(Exercise material Opens)

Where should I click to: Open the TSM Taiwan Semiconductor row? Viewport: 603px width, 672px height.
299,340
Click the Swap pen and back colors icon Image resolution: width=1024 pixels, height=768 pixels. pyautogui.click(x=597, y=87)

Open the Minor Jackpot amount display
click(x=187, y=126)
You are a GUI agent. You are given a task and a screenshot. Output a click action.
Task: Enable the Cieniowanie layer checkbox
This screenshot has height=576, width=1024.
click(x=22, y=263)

(Exercise material Closes)
(Exercise material Opens)

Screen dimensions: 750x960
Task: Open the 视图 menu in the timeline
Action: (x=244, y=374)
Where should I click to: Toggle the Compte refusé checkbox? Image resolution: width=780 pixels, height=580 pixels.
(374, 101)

(Exercise material Closes)
(Exercise material Opens)

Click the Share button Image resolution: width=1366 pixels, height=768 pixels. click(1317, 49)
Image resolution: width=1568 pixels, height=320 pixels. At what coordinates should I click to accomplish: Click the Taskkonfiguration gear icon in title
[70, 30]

(Exercise material Closes)

_Aim of the task_. Taking the entries above, write out exactly each line from the one holding "Where should I click to: Open" to the one holding "Click the Swap", both included, and stop there.

_Exercise solution_.
Where should I click to: Open the TSM Taiwan Semiconductor row? Viewport: 603px width, 672px height.
299,340
Click the Swap pen and back colors icon Image resolution: width=1024 pixels, height=768 pixels. pyautogui.click(x=597, y=87)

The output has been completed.